O futuro: recomendações para um modelo sustentável

O desenvolvimento do estudo ‘Hemodialysis financing models: is there a sustainable financing model in Portugal?’ da NOVA Center for Global Health Lab serviu ainda para delinear um conjunto de recomendações – fundamentadas pela análise comparativa dos modelos financeiros em vigor noutros países – que visam melhorar a qualidade, eficiência e sustentabilidade do sistema de gestão da doença renal crónica em Portugal, garantindo que os doentes tenham acesso a cuidados de alta qualidade e a inovações terapêuticas quando necessário. Os autores focaram-se em três dimensões:

Composição do preço compreensivo – Atualmente, o sistema de valor base é estático e não reage às mudanças nos custos da prestação de diálise. Para combater esta realidade, deve ser considerada a inclusão de um mecanismo de ajuste no valor base que reflita as mudanças nas principais componentes de custo, como recursos humanos, medicamentos e consumíveis, bem como nas condições macroeconómicas, como a inflação, assegurando que o modelo seja mais sensível às flutuações de custo ao longo do tempo. Outro ponto relevante será o ajuste de preço tendo em conta as novas tecnologias inovadoras e onerosas, caso os decisores políticos considerem que estas devam ser utilizadas por prestadores privados – a alternativa seria a exclusão de medicamentos, assim como dos salários dos médicos, do algoritmo de cálculo do preço compreensivo.

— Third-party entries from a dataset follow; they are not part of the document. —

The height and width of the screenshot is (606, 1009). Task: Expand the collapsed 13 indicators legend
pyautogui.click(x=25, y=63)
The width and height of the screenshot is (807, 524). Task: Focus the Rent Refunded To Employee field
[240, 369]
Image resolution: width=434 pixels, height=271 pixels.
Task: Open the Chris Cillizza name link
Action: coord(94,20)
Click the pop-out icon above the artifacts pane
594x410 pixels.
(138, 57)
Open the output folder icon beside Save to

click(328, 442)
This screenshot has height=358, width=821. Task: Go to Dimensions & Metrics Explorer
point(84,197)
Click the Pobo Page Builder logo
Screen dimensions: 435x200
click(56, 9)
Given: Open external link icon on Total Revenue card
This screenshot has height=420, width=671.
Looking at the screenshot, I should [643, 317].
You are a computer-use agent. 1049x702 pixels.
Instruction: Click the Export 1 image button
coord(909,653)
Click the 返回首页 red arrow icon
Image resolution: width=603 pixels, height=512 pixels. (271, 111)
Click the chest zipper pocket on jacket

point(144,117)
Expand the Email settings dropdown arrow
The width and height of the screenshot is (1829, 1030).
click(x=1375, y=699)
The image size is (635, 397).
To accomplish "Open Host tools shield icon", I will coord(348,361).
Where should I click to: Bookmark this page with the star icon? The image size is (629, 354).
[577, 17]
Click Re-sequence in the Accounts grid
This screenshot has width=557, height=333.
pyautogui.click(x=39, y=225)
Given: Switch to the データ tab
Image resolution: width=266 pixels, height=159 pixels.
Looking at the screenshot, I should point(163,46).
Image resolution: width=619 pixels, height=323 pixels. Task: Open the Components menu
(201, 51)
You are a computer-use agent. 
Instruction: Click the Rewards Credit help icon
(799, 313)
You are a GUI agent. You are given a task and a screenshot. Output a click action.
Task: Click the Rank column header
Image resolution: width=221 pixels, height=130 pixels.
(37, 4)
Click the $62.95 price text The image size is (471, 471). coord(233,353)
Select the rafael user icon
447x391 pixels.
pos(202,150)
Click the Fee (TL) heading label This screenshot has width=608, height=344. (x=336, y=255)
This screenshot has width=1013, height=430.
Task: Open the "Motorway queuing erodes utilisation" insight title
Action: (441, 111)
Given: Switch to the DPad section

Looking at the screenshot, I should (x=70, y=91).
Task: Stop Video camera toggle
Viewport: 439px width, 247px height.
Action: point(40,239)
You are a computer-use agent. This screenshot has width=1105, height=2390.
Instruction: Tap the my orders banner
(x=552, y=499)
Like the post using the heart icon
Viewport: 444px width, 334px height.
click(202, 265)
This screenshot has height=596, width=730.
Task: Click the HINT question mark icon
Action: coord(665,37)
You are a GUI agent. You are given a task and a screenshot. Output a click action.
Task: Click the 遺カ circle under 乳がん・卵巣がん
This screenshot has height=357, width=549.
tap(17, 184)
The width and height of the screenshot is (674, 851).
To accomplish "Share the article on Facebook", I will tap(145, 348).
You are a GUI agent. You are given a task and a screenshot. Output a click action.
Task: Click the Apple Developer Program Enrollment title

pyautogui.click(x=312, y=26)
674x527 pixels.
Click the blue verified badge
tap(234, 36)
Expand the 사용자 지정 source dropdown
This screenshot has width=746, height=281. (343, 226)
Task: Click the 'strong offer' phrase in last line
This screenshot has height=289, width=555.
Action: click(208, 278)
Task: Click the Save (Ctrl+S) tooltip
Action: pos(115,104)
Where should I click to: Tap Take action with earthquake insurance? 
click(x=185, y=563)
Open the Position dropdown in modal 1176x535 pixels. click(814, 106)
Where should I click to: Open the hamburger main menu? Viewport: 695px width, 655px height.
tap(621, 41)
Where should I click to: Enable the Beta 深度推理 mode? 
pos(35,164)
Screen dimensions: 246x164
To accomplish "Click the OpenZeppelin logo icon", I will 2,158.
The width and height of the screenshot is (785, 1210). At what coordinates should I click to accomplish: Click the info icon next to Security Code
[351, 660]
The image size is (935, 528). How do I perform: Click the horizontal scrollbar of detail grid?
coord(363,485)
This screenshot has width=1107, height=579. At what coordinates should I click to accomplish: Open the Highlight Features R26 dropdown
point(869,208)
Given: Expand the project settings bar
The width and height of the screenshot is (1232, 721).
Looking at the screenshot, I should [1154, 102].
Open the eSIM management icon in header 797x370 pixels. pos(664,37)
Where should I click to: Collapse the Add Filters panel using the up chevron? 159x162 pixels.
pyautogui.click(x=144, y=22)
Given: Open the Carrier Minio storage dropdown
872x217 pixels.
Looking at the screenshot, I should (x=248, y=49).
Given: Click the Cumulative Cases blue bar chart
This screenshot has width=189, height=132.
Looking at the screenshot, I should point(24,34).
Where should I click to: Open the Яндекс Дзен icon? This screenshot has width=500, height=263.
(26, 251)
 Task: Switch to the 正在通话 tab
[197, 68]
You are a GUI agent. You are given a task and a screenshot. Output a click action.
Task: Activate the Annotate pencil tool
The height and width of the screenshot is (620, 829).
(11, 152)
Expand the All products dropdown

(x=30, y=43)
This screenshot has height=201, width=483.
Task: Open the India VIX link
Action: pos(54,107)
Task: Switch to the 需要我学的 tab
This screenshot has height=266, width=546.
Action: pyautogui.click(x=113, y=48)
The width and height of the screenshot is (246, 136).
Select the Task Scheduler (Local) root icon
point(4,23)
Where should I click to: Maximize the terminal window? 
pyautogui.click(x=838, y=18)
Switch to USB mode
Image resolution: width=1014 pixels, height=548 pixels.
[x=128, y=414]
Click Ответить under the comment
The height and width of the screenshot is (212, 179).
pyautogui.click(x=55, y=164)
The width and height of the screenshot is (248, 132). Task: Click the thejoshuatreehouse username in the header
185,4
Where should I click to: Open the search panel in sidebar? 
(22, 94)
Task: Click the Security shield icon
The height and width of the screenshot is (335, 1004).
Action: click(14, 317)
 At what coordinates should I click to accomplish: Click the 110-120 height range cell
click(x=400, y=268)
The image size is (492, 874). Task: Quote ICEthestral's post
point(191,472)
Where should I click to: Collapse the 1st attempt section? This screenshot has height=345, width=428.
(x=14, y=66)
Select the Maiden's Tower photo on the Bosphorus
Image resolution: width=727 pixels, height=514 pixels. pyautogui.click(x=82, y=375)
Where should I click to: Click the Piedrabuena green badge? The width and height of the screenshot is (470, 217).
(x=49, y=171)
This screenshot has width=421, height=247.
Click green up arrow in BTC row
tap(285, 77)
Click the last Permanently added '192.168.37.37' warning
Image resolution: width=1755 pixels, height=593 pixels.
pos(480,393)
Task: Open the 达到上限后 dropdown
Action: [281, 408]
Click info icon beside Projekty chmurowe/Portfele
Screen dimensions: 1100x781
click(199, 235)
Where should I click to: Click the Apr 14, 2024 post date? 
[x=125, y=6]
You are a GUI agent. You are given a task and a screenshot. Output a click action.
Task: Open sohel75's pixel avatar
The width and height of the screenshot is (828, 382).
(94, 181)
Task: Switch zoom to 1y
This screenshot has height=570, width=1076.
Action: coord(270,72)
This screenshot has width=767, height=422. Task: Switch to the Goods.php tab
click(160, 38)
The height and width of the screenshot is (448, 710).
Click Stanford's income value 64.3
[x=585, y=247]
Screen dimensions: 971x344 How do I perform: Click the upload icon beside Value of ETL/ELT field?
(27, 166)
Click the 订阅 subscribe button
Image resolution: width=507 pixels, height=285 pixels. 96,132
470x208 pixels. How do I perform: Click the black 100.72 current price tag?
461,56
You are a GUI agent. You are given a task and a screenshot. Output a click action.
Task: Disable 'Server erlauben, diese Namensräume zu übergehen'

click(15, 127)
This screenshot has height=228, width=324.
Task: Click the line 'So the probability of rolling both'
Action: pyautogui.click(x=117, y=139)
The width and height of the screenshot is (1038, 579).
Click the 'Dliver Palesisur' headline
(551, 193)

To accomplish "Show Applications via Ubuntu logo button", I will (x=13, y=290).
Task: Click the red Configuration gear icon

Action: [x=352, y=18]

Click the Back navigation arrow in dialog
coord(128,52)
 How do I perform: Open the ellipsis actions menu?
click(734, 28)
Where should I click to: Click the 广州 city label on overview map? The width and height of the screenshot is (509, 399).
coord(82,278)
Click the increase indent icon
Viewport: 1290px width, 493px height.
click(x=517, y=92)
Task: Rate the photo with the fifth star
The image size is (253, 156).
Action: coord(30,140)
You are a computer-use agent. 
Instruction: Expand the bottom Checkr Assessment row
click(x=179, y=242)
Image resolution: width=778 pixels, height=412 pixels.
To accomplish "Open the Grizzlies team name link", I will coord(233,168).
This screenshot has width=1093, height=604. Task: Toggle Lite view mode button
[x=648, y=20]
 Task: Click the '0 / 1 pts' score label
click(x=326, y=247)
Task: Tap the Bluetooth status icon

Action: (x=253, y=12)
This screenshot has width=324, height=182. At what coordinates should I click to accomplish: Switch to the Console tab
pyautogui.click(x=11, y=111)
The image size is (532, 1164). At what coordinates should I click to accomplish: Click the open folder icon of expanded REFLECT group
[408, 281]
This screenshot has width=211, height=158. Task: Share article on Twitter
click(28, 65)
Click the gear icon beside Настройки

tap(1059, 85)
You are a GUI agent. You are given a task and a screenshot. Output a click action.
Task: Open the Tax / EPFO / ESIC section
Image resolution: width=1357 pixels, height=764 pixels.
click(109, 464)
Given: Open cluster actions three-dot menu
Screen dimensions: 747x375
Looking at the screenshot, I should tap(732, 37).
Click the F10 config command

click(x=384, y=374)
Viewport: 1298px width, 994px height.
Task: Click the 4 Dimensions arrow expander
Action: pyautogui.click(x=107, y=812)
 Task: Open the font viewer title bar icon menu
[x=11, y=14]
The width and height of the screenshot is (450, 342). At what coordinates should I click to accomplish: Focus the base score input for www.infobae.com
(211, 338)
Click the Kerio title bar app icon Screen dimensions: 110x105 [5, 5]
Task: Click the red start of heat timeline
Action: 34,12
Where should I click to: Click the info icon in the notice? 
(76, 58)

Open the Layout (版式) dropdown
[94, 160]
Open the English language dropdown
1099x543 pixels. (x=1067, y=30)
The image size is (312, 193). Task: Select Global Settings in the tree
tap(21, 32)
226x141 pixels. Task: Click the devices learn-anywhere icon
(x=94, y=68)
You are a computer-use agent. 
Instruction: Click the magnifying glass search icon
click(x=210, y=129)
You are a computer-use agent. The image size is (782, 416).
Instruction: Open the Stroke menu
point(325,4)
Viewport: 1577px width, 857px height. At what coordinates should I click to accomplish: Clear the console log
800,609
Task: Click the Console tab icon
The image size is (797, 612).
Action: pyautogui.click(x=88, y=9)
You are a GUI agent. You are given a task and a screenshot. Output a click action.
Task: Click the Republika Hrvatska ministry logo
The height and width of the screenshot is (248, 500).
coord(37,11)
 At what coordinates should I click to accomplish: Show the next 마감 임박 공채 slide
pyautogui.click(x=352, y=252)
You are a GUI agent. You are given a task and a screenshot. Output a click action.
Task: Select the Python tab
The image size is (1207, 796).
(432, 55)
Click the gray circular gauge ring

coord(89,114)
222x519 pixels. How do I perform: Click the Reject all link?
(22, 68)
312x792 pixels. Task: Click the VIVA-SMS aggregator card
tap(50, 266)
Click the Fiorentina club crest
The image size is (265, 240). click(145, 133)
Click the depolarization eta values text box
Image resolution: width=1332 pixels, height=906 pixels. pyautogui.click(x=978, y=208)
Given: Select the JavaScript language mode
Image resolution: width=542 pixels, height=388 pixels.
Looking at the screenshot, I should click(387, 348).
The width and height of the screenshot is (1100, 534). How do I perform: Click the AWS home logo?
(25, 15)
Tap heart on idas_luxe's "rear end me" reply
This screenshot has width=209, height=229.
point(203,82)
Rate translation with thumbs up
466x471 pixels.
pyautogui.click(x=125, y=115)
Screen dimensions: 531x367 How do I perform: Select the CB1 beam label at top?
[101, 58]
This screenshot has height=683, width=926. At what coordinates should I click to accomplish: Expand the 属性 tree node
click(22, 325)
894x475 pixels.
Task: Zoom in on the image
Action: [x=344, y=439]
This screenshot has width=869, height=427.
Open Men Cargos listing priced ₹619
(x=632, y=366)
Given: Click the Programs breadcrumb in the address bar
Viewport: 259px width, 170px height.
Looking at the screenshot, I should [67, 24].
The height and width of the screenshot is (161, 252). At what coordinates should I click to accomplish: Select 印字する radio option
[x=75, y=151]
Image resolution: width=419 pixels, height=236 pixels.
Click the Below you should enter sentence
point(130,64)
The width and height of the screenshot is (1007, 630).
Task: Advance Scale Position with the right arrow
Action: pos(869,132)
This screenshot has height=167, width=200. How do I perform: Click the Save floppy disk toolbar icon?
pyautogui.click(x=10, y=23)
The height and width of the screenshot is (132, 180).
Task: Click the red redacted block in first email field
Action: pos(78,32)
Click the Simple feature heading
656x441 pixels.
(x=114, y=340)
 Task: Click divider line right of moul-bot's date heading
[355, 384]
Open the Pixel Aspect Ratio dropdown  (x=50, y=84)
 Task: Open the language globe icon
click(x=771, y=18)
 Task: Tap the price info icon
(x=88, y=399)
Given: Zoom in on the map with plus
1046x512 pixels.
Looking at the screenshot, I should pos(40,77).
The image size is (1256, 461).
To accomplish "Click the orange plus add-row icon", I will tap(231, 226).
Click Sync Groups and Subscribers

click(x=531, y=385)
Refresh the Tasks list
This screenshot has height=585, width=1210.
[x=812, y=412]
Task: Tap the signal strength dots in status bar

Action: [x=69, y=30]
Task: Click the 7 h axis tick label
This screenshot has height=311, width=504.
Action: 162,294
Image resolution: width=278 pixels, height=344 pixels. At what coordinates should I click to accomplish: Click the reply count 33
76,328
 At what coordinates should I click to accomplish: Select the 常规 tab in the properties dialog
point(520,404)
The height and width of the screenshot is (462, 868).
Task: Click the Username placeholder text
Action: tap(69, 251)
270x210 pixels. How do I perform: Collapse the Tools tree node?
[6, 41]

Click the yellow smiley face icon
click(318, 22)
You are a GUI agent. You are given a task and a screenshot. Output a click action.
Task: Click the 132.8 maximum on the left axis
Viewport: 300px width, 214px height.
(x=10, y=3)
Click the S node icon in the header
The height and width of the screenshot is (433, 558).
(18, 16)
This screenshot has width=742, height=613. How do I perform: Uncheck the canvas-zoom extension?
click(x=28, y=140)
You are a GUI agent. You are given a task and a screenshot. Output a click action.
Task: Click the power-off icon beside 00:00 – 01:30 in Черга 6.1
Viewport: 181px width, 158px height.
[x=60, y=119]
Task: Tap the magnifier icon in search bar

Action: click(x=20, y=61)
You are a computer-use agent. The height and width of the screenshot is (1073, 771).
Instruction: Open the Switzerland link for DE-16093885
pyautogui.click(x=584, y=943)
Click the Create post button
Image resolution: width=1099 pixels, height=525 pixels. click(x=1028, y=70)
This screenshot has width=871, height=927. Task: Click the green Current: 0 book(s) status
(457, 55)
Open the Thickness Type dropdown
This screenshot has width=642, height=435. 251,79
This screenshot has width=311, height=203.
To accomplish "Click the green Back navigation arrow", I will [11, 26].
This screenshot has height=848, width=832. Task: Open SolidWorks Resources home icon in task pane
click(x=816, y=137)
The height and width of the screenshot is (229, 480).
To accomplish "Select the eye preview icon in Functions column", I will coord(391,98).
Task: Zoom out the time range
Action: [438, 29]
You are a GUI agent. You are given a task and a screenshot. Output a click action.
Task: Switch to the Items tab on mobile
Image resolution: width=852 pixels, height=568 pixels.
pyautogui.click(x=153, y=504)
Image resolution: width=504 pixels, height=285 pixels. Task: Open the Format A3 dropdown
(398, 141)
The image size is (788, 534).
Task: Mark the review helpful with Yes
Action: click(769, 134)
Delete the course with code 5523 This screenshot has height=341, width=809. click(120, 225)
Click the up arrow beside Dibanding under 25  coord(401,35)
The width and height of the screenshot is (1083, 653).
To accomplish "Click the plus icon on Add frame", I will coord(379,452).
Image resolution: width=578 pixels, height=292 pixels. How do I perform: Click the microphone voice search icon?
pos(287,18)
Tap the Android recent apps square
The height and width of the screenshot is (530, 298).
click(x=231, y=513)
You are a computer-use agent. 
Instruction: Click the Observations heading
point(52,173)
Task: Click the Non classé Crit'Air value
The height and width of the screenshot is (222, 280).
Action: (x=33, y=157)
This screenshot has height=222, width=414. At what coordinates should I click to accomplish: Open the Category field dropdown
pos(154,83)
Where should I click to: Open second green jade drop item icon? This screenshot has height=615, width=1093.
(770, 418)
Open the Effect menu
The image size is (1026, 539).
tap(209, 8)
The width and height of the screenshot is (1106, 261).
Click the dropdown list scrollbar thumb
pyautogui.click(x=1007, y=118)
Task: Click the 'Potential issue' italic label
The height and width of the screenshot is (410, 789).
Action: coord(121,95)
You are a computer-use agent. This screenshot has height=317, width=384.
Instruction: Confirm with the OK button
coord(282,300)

Abrangência do preço compreensivo – Em segundo lugar, é sugerida a revisão do atual modelo de financiamento para incluir serviços adicionais no sentido de reforçar a abordagem integrada, com foco na prevenção – nomeadamente ao nível dos cuidados pré-diálise – o que implicará, consequentemente, a uma otimização da flexibilidade do modelo em lidar com terapêuticas individualizadas e múltiplas jornadas de cuidados. Para além disso, importa rever a necessidade de incorporar uma abordagem de continuidade nos cuidados prestados, bem como de outras modalidades, como o tratamento médico conservador da doença renal crónica.

Tecnologia e inovação – Por fim, os autores referem a necessidade de uma melhoria efetiva na gestão de dados, não só nos registos da doença renal crónica terminal, mas também dos estádios mais precoces da doença. Sugere-se ainda o desenvolvimento e inclusão de ferramentas para monitorizar e abordar os resultados reportados por doentes. Sem uma melhoria na forma como são recolhidos e geridos os registos dos doentes, a verdadeira integração de cuidados não será possível.